Dr. Tholuck has the following remarks on the
state of the departed saints previous to the advent of Christ:---
‘The
Old Testament saints were gathered with the fathers, and perhaps partly
translated into a higher sphere of life; but as complete salvation is only to
be attained through union with Christ, the indwelling Spirit of whom shall also
quicken our newly glorified bodies, so the fathers gathered to God had to wait
for the advent of Christ, as He said of Abraham himself, that he rejoiced to
see His day.’
It is curious to find very similar opinions
expressed by Dr. Owen, in his treatise on Hebrews (vol. v. p. 311):---
‘I
think that the fathers who died under the Old Testament had a nearer admission
into the presence of God upon the ascension of Christ than they had enjoyed
before. They were in heaven before the sanctuary of God, but were not admitted
within the veil, into the most holy place, where all the counsels of God are
displayed and represented.’
Much that is true is here blended with something
erroneous. All these opinions agree in the conclusion that the redemptive work
of Christ had a powerful influence on the state of the Old Testament believers;
but none of them apprehend the fact, so legibly written on the face of this
epistle, that until the external fabric of Judaism had been swept away, and
Christ had come in His kingdom, the way to the promised inheritance was not
open either to the Old or the New Testament believers, and that the Parousia
was the appointed time for both to enter together into the possession of the
‘rest of God.’
THE
GREAT CONSUMMATION NEAR.
Contrast between the Situation of
the Hebrew Christians and that of the Israelites at Sinai.
Heb.
xii. 18-24.---‘For ye are not come unto the mount that might be touched, and
that burned with fire. . . . But ye are come unto mount Sion, and unto the city
of the living God, the heavenly Jerusalem, and to an innumerable company of
angels, to the general assembly and church of the first-born, which are written
in heaven, and to God the Judge of all, and to the spirits of just men made
perfect, and to Jesus the mediator of the new covenant, and to the blood of
sprinkling, that speaketh better things than that of Abel.’
We have in this passage a powerful exhortation to
stedfastness in the faith, enforced by a vivid parallel, or rather contrast,
between the situation of their Hebrew ancestors as they stood quaking before
Mount Sinai and the position occupied by themselves standing, as it were, in
full view of Mount Sion and all the glories of the promised inheritance.

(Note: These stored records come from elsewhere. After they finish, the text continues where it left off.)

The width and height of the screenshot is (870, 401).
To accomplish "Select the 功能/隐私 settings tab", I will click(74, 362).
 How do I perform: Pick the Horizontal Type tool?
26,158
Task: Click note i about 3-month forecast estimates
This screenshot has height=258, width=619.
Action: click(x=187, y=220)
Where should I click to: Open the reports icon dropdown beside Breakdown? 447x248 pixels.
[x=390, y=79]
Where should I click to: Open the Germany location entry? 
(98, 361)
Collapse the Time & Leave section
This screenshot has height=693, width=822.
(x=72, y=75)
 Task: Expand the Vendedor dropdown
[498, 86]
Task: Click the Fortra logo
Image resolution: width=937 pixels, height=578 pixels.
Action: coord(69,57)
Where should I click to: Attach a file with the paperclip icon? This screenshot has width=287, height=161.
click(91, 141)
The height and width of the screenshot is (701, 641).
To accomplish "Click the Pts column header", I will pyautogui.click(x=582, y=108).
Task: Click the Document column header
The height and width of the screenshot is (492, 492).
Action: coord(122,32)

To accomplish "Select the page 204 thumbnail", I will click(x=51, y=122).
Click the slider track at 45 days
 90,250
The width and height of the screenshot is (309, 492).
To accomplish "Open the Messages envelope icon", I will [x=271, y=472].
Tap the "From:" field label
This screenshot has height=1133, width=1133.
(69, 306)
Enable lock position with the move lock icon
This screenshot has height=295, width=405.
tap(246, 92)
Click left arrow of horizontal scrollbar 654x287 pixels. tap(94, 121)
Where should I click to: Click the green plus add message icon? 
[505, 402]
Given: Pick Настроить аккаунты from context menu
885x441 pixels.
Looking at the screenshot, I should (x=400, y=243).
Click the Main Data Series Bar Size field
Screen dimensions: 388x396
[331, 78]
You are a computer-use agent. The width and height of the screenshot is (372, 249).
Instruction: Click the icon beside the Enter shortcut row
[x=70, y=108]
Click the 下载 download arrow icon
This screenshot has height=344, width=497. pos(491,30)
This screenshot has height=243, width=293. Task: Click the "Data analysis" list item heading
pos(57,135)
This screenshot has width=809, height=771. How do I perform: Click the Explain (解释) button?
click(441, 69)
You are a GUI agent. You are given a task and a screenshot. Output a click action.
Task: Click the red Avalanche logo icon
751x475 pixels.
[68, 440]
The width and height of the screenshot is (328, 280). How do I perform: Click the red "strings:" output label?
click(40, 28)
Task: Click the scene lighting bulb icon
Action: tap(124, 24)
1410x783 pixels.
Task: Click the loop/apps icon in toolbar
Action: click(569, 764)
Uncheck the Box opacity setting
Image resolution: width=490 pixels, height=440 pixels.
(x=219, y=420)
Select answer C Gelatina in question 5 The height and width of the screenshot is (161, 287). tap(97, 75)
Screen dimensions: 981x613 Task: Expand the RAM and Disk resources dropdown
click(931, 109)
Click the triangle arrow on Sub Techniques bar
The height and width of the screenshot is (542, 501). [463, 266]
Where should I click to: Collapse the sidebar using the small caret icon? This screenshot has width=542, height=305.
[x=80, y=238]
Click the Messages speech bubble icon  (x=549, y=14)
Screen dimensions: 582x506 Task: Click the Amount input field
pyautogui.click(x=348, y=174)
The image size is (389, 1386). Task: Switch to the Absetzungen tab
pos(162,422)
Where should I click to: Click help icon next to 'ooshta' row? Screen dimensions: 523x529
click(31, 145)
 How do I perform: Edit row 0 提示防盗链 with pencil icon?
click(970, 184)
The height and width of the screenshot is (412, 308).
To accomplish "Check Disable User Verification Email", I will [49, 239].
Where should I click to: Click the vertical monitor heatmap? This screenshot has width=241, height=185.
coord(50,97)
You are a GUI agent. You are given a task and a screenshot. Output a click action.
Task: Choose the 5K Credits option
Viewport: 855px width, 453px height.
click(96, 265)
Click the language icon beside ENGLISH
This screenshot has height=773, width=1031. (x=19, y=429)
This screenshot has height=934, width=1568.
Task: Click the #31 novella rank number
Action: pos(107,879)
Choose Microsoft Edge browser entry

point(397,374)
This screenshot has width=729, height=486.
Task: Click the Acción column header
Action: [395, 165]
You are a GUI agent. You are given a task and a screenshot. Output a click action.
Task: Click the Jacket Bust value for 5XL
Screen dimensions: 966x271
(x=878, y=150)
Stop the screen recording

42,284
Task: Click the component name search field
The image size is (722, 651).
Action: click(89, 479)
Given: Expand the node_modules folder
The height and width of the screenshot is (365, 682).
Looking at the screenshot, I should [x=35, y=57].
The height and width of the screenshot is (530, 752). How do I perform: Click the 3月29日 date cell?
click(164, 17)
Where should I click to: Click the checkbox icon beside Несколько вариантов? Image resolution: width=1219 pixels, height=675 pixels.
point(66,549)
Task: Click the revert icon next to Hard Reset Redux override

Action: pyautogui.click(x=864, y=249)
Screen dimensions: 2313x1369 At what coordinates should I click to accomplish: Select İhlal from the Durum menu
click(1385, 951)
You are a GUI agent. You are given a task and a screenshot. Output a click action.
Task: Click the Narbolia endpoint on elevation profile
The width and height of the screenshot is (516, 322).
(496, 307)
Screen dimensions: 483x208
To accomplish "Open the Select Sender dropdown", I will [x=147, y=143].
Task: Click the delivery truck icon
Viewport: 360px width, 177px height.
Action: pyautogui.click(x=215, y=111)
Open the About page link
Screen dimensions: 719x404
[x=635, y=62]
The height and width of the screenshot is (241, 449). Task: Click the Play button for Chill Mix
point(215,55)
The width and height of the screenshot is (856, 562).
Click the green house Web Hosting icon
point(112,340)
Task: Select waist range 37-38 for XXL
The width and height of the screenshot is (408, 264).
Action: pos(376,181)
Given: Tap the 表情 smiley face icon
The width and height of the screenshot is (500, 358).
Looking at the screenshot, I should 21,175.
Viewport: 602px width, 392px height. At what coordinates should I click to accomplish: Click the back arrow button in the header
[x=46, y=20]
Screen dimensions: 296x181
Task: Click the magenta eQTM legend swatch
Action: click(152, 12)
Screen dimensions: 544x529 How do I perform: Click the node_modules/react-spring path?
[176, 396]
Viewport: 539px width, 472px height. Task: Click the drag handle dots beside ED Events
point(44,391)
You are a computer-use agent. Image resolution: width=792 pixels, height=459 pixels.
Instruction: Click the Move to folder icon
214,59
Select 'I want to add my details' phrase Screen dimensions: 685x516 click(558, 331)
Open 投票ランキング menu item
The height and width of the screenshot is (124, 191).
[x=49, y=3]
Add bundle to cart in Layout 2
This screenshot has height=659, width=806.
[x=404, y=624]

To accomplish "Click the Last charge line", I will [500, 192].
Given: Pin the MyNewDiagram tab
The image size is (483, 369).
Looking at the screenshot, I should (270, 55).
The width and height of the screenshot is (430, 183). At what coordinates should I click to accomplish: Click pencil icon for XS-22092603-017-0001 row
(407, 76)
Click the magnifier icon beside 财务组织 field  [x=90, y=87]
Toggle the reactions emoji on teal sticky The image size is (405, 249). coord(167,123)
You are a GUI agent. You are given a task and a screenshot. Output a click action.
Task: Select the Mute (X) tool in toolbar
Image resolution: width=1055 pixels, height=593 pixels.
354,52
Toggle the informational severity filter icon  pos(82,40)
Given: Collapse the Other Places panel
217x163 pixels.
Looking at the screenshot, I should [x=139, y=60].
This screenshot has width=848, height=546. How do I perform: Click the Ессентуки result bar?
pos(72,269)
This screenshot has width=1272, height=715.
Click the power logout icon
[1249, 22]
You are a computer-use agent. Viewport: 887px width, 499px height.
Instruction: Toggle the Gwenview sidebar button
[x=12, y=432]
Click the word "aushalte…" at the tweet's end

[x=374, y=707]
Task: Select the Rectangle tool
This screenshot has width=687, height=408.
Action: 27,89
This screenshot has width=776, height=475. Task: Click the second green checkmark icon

There
are, indeed, in this representation both a parallel and a contrast. The
resemblance lies in the nearness of the object---the meeting with God.
Like the Israelites at Mount Sinai, the Hebrew Christians had drawn near
[p r o s e l h l u q a t e ] to the Mount Sion; like their fathers, they were
come face to face with God. But in other respects there was a striking contrast
in their circumstances. At Mount Sinai all was terrible and awful; at Mount
Sion all was inviting and attractive. And this was the prospect now full in
their view. A few more steps and they would be in the midst of these scenes of
glory and joy, safe in the promised land. There can be no question respecting
the identity of the scene here described: it is a near view of the
‘inheritance,’ ‘the rest of God,’ so constantly set forth in this epistle as
the ultimatum of the believer,---once beheld, afar off, by patriarchs,
prophets, and saints of olden time, but now visible to all and within a few
days’ march,---‘the city with the foundations,’ the ‘better country, that is
the heavenly.’
Here an interesting question presents itself.
From what source did the writer draw this glowing description of the heavenly
inheritance? It is of course easy to say, It is an original and independent
utterance of the Spirit which spake by the prophets. But the author of the
epistle evidently writes as if the Hebrew Chrsitians knew, and were familiar
with, the things of which he speaks. The picture of Mount Sinai and its
attendant circumstances is evidently derived from the book of Exodus; and if we
find the materials for the picture of Mount Sion ready to our hand in any particular
book of the New Testament, if is not unfair to presume that the description is
borrowed from thence. Now we actually find every element of this description in
the Book of Revelation; and when the reader compares every separate feature of
the scene depicted in the epistle with its counterpart in the Apocalypse, it
will be easy for him to judge whether the correspondence can be undesigned or
not, and which is the original picture:---
Mount Sion . . . . . . .
. . . . . . . . . . . . . . . . . . . . . . . . . . . . . . . . . Rev. xiv.1.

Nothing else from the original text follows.